__DESCRIPTION OF THE TASK__: Copy the listing below, switching every instance of "Viewport" to "Window" and keeping everything else the same.

□ □ □ □ □

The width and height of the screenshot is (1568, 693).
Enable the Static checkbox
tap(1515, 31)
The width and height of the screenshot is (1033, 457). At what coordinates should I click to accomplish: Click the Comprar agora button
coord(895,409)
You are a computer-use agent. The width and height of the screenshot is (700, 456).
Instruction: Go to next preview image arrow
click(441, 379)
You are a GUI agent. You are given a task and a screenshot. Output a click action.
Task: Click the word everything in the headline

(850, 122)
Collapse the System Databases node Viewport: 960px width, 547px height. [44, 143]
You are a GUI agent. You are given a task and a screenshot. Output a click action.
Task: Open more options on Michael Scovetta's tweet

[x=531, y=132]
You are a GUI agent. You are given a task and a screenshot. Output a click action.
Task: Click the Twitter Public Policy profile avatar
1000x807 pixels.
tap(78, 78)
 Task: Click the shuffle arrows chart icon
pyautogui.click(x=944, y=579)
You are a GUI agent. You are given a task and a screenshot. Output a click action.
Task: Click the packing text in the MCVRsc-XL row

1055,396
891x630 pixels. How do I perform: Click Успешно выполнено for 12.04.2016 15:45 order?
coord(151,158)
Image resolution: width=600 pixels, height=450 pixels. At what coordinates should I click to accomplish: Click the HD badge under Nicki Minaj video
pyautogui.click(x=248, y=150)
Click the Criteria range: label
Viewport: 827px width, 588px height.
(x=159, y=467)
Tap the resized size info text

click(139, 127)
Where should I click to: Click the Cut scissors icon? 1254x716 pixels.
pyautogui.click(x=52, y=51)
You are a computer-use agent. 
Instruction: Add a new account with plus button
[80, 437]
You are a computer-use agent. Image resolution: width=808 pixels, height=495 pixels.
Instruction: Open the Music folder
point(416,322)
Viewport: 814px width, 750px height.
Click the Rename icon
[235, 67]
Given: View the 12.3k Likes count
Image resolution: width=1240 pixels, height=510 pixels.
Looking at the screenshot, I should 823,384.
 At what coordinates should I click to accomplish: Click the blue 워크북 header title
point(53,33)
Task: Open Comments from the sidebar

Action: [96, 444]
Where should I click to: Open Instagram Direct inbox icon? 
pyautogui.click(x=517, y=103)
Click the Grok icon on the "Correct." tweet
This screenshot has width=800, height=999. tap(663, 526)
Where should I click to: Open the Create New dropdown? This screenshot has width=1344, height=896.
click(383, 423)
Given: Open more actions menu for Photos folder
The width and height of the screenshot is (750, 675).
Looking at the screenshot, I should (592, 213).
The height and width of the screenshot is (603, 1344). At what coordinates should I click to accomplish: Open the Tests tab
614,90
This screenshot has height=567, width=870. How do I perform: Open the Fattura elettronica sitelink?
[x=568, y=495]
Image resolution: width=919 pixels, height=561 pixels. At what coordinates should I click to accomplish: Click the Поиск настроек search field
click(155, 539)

□ □ □ □ □

__WRITTEN ANSWER__:
The width and height of the screenshot is (1568, 693).
Enable the Static checkbox
tap(1515, 31)
The width and height of the screenshot is (1033, 457). At what coordinates should I click to accomplish: Click the Comprar agora button
coord(895,409)
You are a computer-use agent. The width and height of the screenshot is (700, 456).
Instruction: Go to next preview image arrow
click(441, 379)
You are a GUI agent. You are given a task and a screenshot. Output a click action.
Task: Click the word everything in the headline

(850, 122)
Collapse the System Databases node Window: 960px width, 547px height. [44, 143]
You are a GUI agent. You are given a task and a screenshot. Output a click action.
Task: Open more options on Michael Scovetta's tweet

[x=531, y=132]
You are a GUI agent. You are given a task and a screenshot. Output a click action.
Task: Click the Twitter Public Policy profile avatar
1000x807 pixels.
tap(78, 78)
 Task: Click the shuffle arrows chart icon
pyautogui.click(x=944, y=579)
You are a GUI agent. You are given a task and a screenshot. Output a click action.
Task: Click the packing text in the MCVRsc-XL row

1055,396
891x630 pixels. How do I perform: Click Успешно выполнено for 12.04.2016 15:45 order?
coord(151,158)
Image resolution: width=600 pixels, height=450 pixels. At what coordinates should I click to accomplish: Click the HD badge under Nicki Minaj video
pyautogui.click(x=248, y=150)
Click the Criteria range: label
Window: 827px width, 588px height.
(x=159, y=467)
Tap the resized size info text

click(139, 127)
Where should I click to: Click the Cut scissors icon? 1254x716 pixels.
pyautogui.click(x=52, y=51)
You are a computer-use agent. 
Instruction: Add a new account with plus button
[80, 437]
You are a computer-use agent. Image resolution: width=808 pixels, height=495 pixels.
Instruction: Open the Music folder
point(416,322)
Window: 814px width, 750px height.
Click the Rename icon
[235, 67]
Given: View the 12.3k Likes count
Image resolution: width=1240 pixels, height=510 pixels.
Looking at the screenshot, I should 823,384.
 At what coordinates should I click to accomplish: Click the blue 워크북 header title
point(53,33)
Task: Open Comments from the sidebar

Action: [96, 444]
Where should I click to: Open Instagram Direct inbox icon? 
pyautogui.click(x=517, y=103)
Click the Grok icon on the "Correct." tweet
This screenshot has width=800, height=999. tap(663, 526)
Where should I click to: Open the Create New dropdown? This screenshot has width=1344, height=896.
click(383, 423)
Given: Open more actions menu for Photos folder
The width and height of the screenshot is (750, 675).
Looking at the screenshot, I should (592, 213).
The height and width of the screenshot is (603, 1344). At what coordinates should I click to accomplish: Open the Tests tab
614,90
This screenshot has height=567, width=870. How do I perform: Open the Fattura elettronica sitelink?
[x=568, y=495]
Image resolution: width=919 pixels, height=561 pixels. At what coordinates should I click to accomplish: Click the Поиск настроек search field
click(155, 539)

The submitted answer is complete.